Opinion
18-3300-SAC
07-06-2021
MEMORANDUM AND ORDER
SAM A. CROW, U.S. Senior District Judge.
This matter is before the Court on Petitioner's response to the Court's January 4, 2021 Memorandum and Order (“MO”). In the MO, the Court directed Petitioner to show cause why the Court should not dismiss Grounds 1, 2, 3, 5, 6, 8, 10, and 12 of his petition for writ of habeas corpus as unexhausted and procedurally defaulted. (Doc. 10). Having reviewed the Petitioner's response, the Court finds that Petitioner has failed to show sufficient cause for the Court to review his unexhausted and procedurally defaulted grounds. However, because some of Petitioner's asserted grounds for relief are exhausted, the Court will allow Petitioner the opportunity to submit a second amended petition in which he presents only the exhausted grounds for relief.
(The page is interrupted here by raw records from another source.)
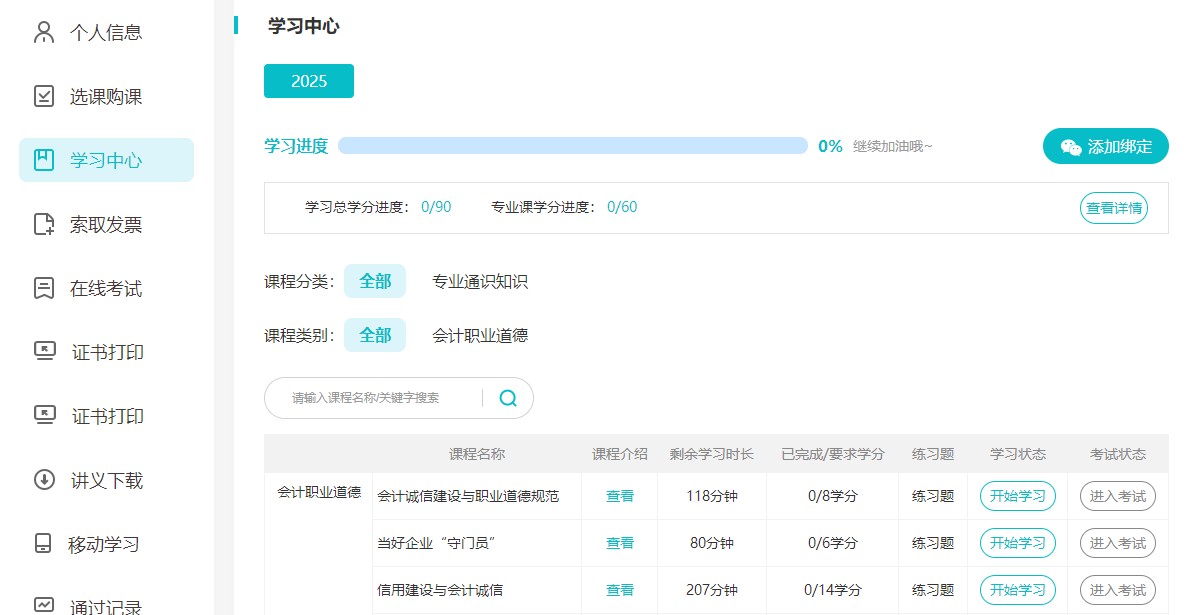
Task: View intro for 会计诚信建设与职业道德规范
Action: (619, 496)
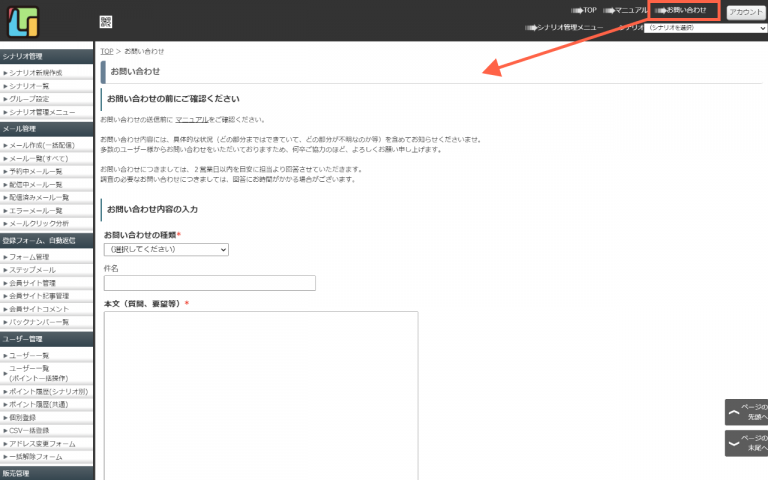
Task: Select 予約中メール一覧 in the sidebar
Action: pos(36,171)
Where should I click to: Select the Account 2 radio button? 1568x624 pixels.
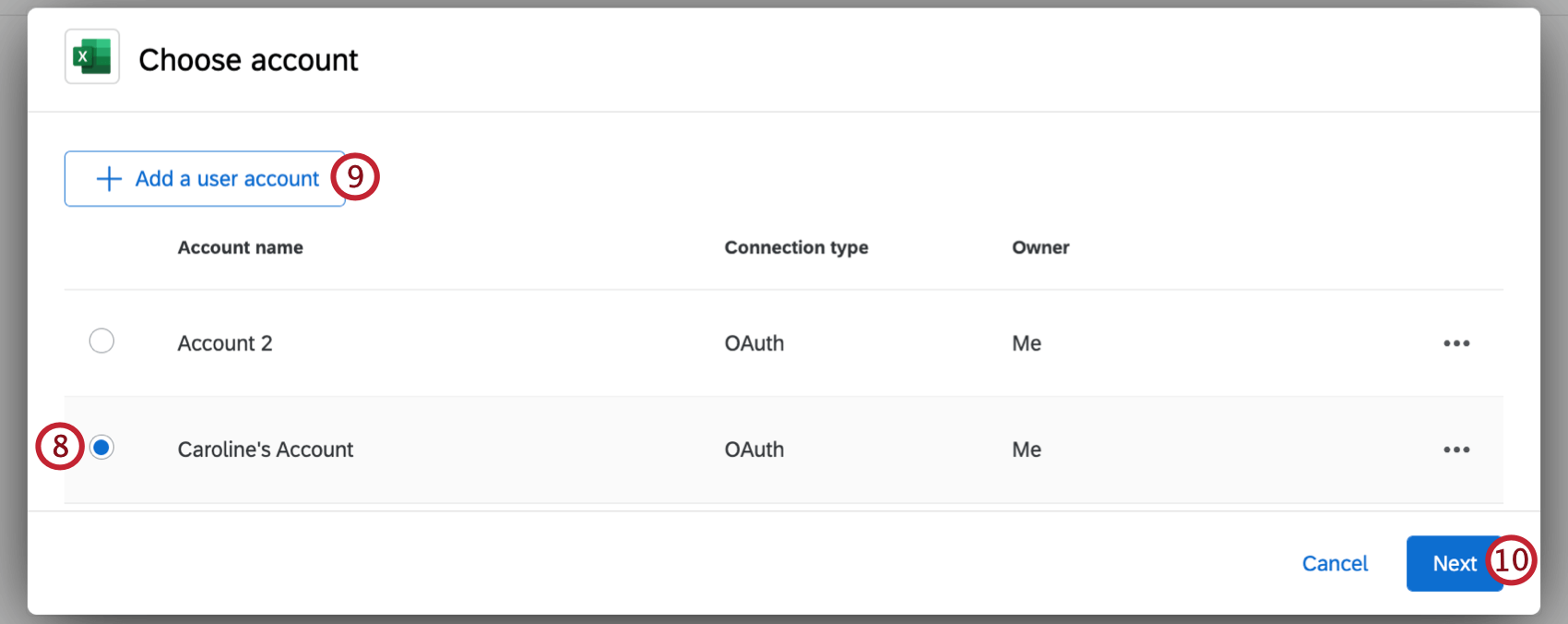(101, 341)
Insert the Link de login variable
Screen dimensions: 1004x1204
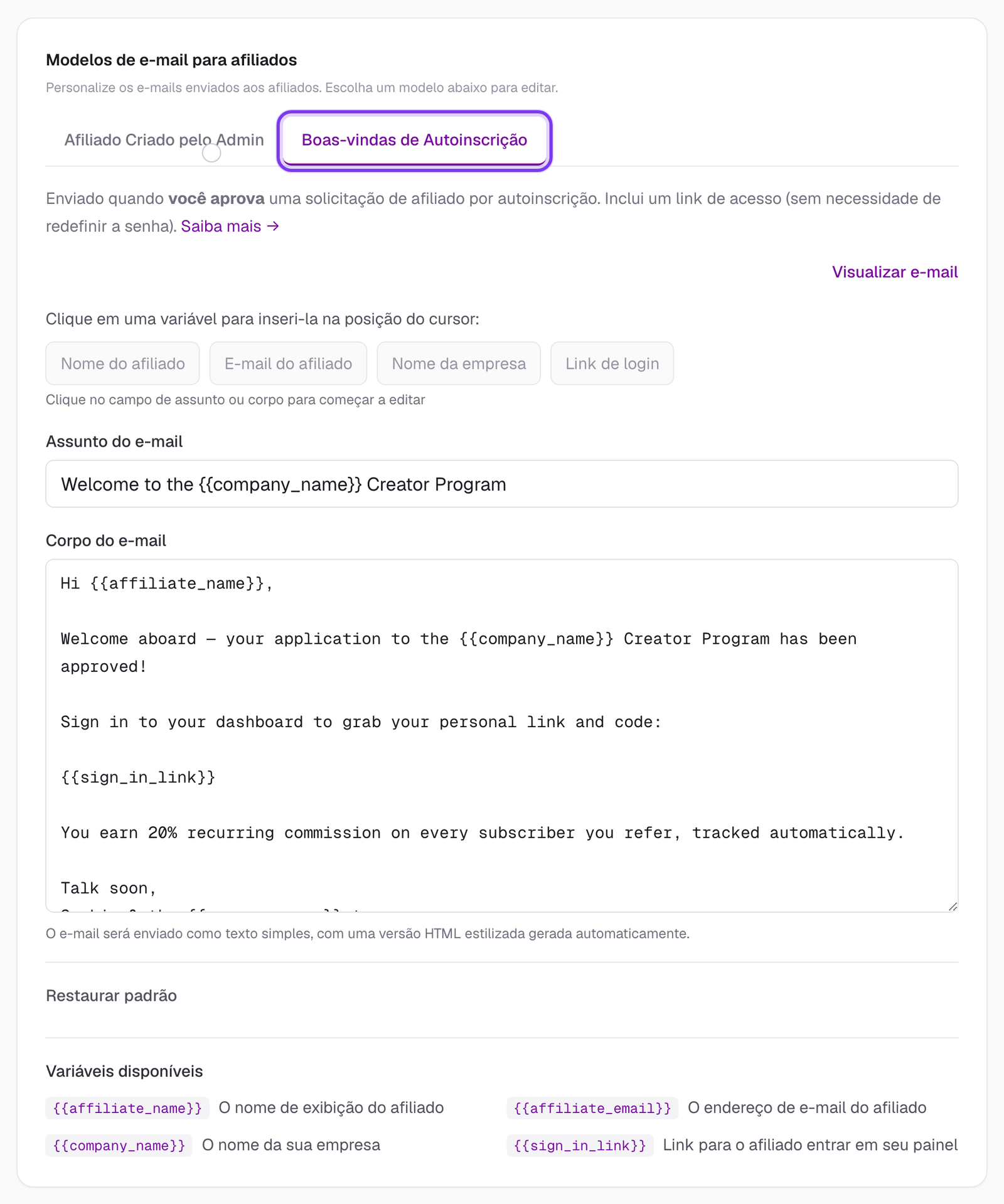[612, 363]

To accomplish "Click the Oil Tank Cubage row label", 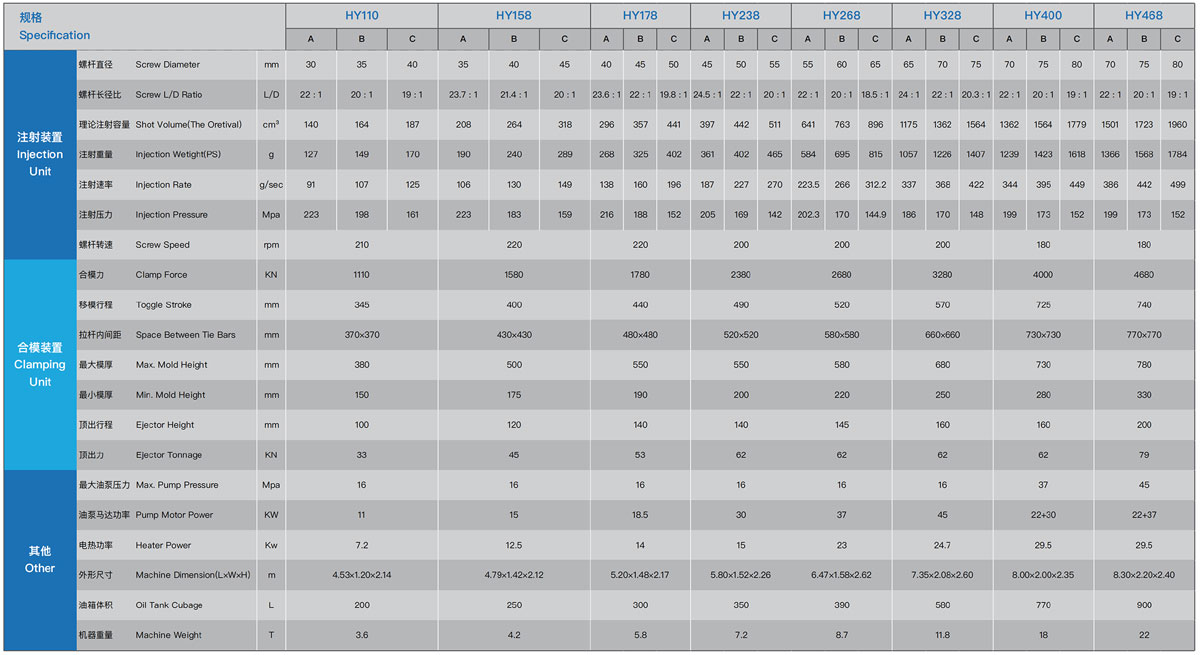I will point(169,605).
Petitioner filed two responses, one on February 12, 2021, and the other on February 23, 2021. (Doc. 12 and 13.) The responses appear to be identical with the exception that an additional exhibit is attached to the February 23, 2021 response. Therefore, for ease of understanding, the Court will refer in this Order only to the response filed February 23, 2021.
Background
In 2007, a jury convicted Petitioner of attempted first-degree murder and criminal possession of a firearm and the District Court of Saline County, Kansas, sentenced him to 620 months in prison. State v. Briscoe, 2010 WL 3731182, at *1 (Kan.Ct.App. 2010), rev. denied Nov. 8, 2010 (“Briscoe I”); Briscoe v. State, 2018 WL 911416, at *2 (Kan.Ct.App. 2018), rev. denied Oct. 30, 2018 (“Briscoe II”). Andrew S. Harnett and Bobby Hiebert, Jr. jointly represented Petitioner throughout his trial; the Court hereinafter collectively refers to Harnett and Hiebert as “trial counsel.” See id. at *1. Petitioner pursued a direct appeal and the Kansas Court of Appeals (“KCOA”) affirmed his convictions. Briscoe I, 2010 WL 3731182, at *3. The Kansas Supreme Court (“KSC”) denied his petition for review on November 8, 2010. Bryan C. Hitchcock and Carl F.A. Maughan represented Petitioner during his direct appeal. Id. at *1. The Court hereinafter will refer to Hitchcock and Maughan collectively as “direct appeal counsel.”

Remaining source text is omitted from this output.